Across America, communities were preparing a whole year’s worth of events to celebrate the bicentennial of the Declaration of Independence. The theme was “The Spirit of ‘76” and Betsy Ross flags, tri-corner hats, and history lectures were making their way  from classrooms to holiday celebrations.

The “Stars and Stripes 200” Northport-East Northport Bicentennial Committee, led by Northport couple Sherry and Stuart Learned and student Stephen Banzer, started laying plans a year in advance for local festivities. The pinnacle of the celebrations came in the weeks leading up to the Fourth of July, the nation’s birthday. 

Here’s how more than 5,000 Northporters and visitors celebrated.

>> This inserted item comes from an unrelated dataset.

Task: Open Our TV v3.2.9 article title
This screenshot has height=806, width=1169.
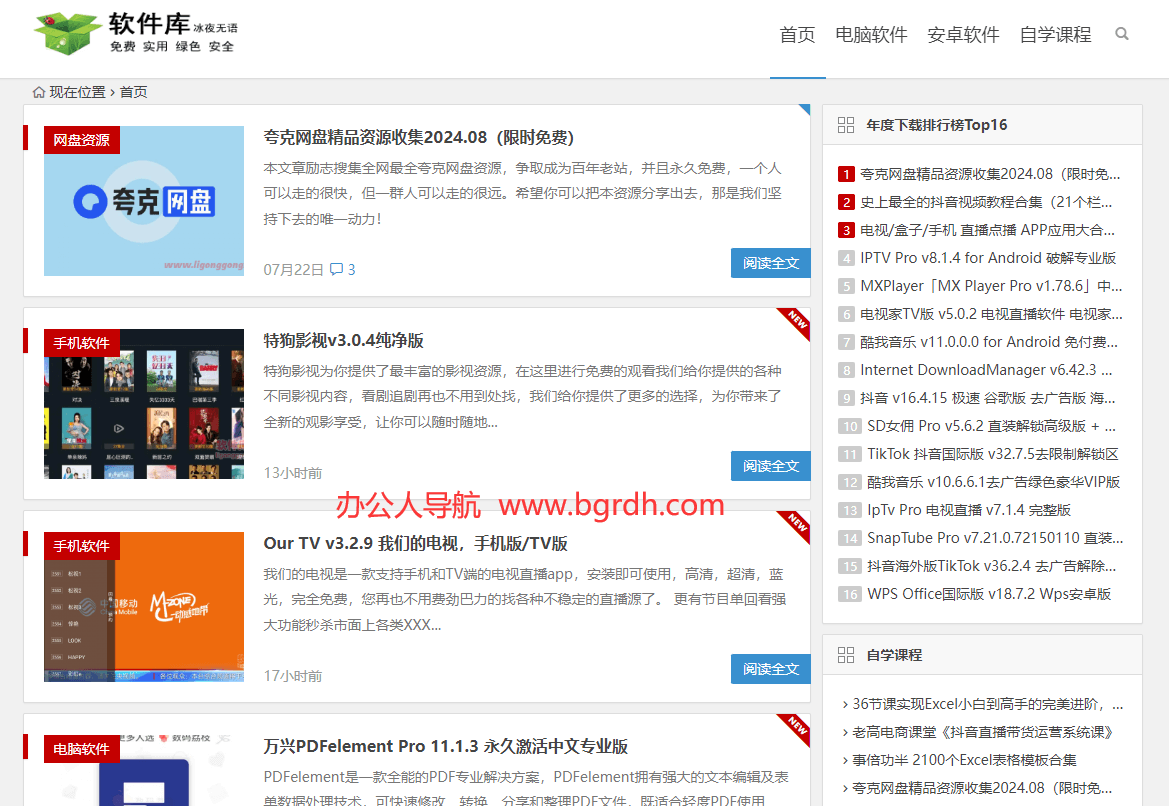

A Visit from Operation Sail Ships

Northport played host to sixty yachts brought over from Germany as part of Operation Sail ‘76, an international exhibition of tall ships in New York Harbor organized to celebrate the bicentennial. They were escorted from Port Washington by the Northport Flotilla of the U.S. Coast Guard and brought around Eaton’s Neck. Mayor Jack D. Campbell and Northport Harbormaster Jamie Quinn welcomed yacht Fleet Commodore Karl Bielenberg of Hamburg to a beautifully decorated harbor, complete with a large banner and red, white, and blue bunting. Both the Northport and Centerport Yacht Clubs volunteered to help with the launch and entertain visitors. Hundreds of Long Islanders came to see the action.

The Parade

Celebrations were opened with a parade, with floats and marching bands from the fire department and high school. The Northport Chamber of Commerce was represented by a reproduction red 1931 Model A Ford ‘Phantom’, while Century 21 Real Estate volunteers threw bicentennial seed packets with American flags attached. Representatives of the Northport Historical Society dressed in outfits from many decades of American history, including a 1920’s flapper. 

Colonial Canoers

Another high point of the day was the arrival of the Colonial Canoeists. Starting on June 17th, the group paddled 400-miles down the Connecticut River to recreate colonial river trading routes; their travels culminating with their arrival in Northport.

The group consisted of Northporter Stan Sherman, and East Northporters William Frank and Frank Garza (Choctaw).

Other Town of Huntington residents, including Dr. Sanford J. Forrester, Robert Mealey, Charles Squires, and Red Thunder Cloud (Catawba), who was curator of the Montauk Indian Museum. Whenever possible on their journey the team used the food and dress of the colonial period. Their goal was to trade bicentennial coins and other commemorative materials with New England towns along their route.